Saved data entries
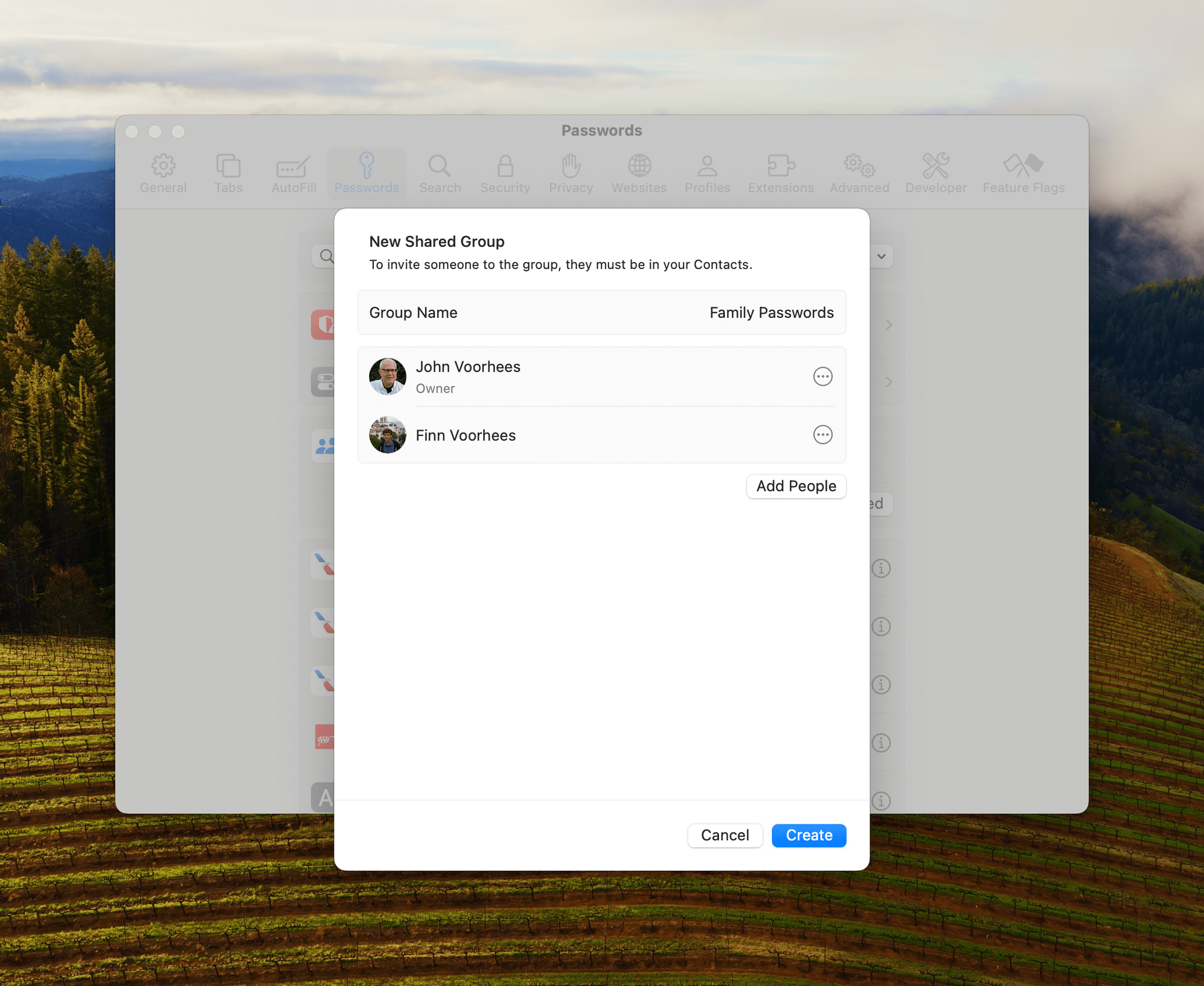This screenshot has width=1204, height=986.
Task: Click John Voorhees contact thumbnail
Action: pos(387,376)
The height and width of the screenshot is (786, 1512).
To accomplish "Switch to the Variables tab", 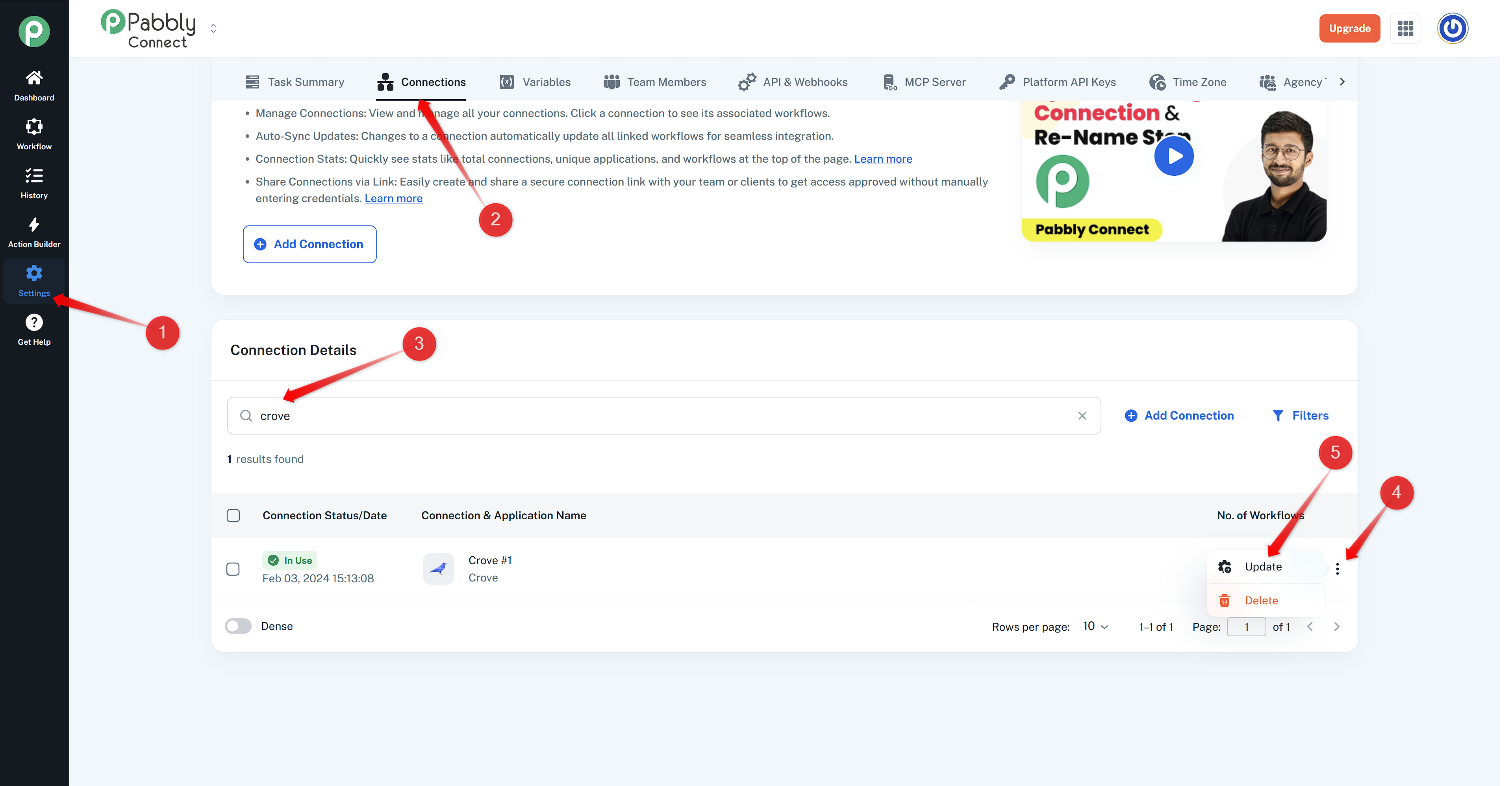I will 535,82.
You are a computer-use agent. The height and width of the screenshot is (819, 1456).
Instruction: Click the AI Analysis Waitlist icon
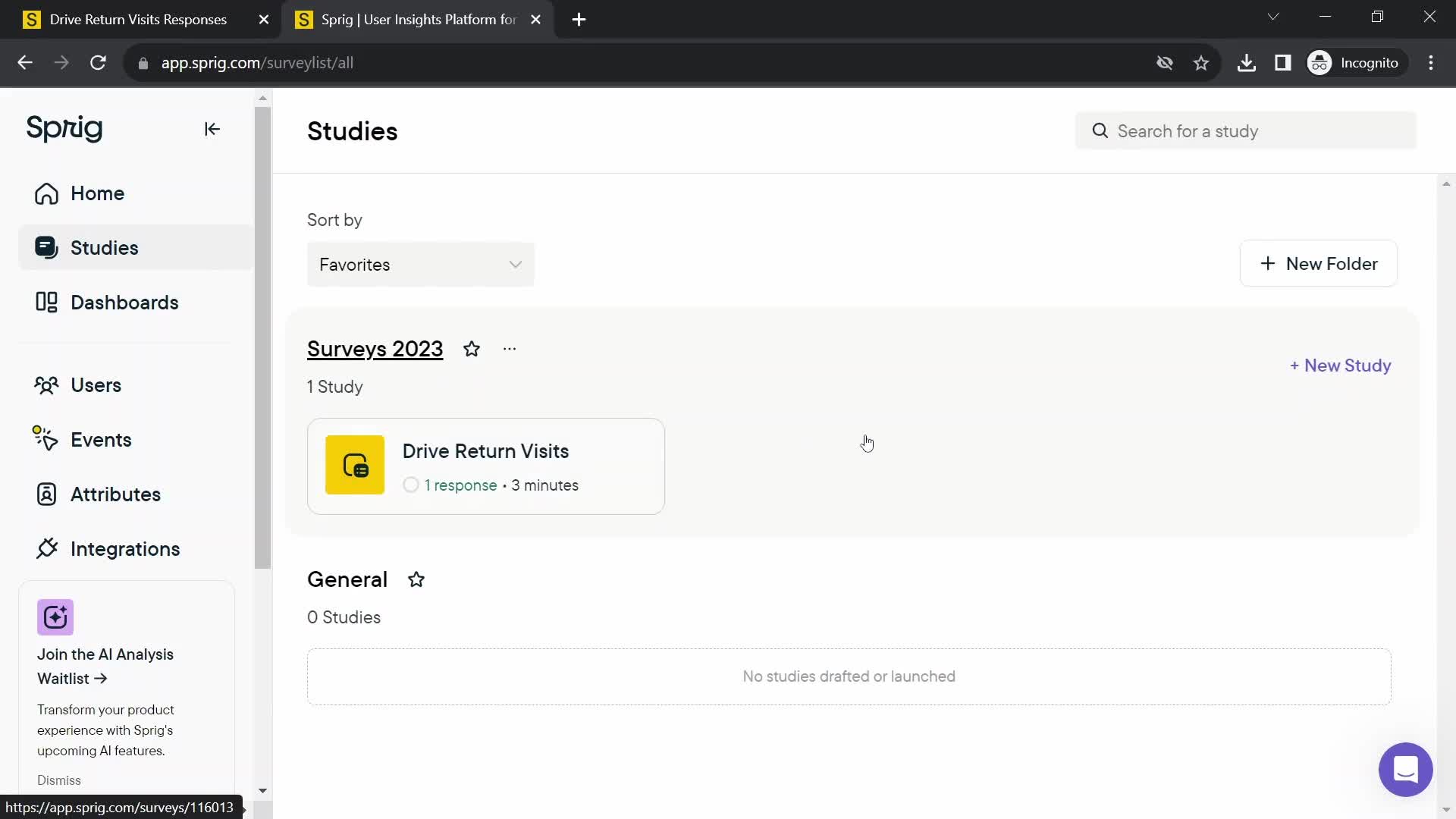tap(55, 617)
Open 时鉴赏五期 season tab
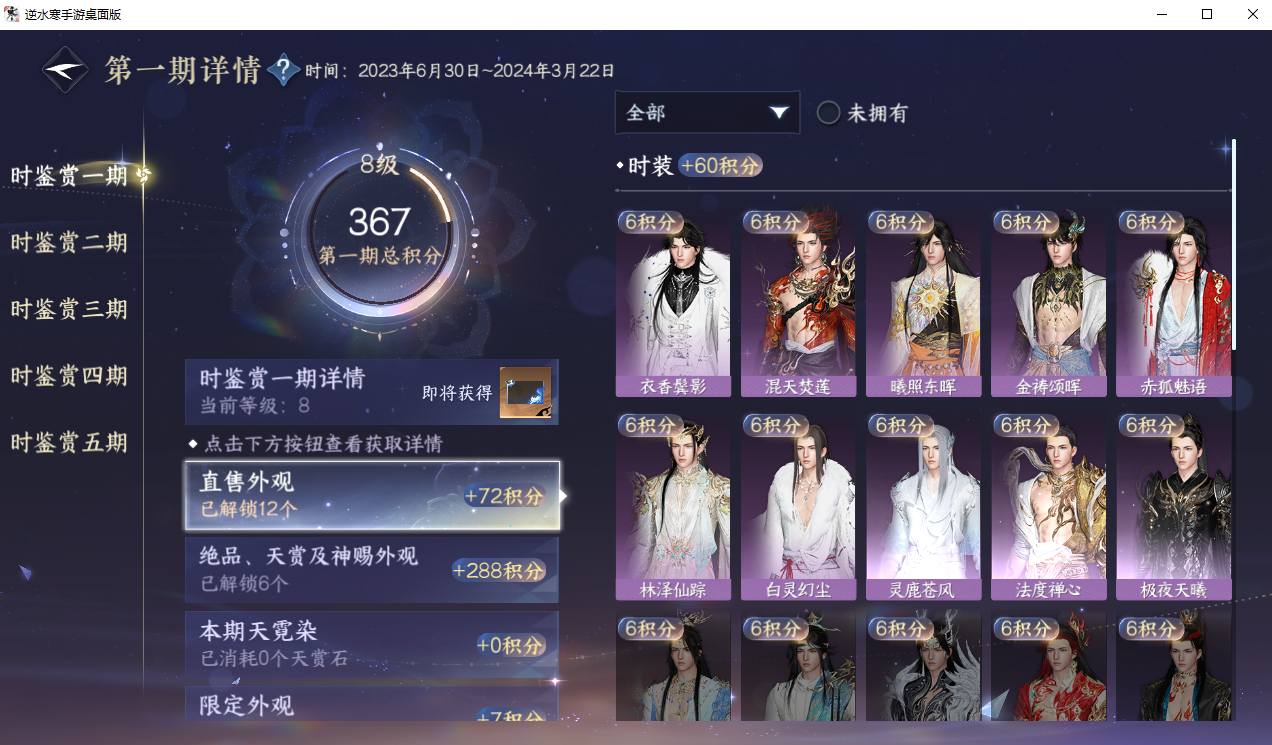 (x=69, y=442)
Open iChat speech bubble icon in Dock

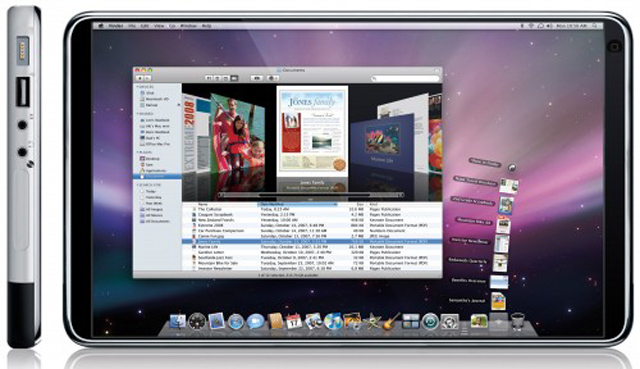point(256,322)
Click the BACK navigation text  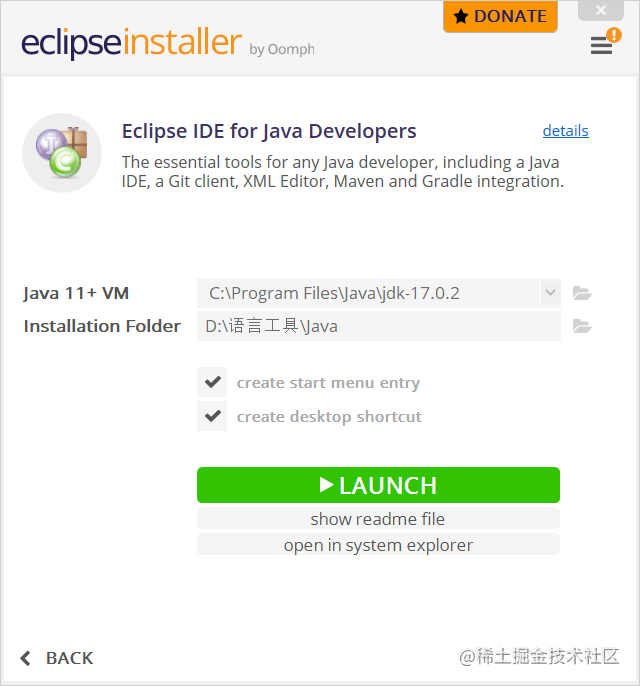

*Exercise objective*.
Output nothing except the lines from the one containing "Open 时鉴赏五期 season tab" through the final line of the entries, repeated exactly and free of pictures.

*Response to this exercise*.
Open 时鉴赏五期 season tab
 (x=69, y=442)
Open iChat speech bubble icon in Dock

point(256,322)
Click the BACK navigation text  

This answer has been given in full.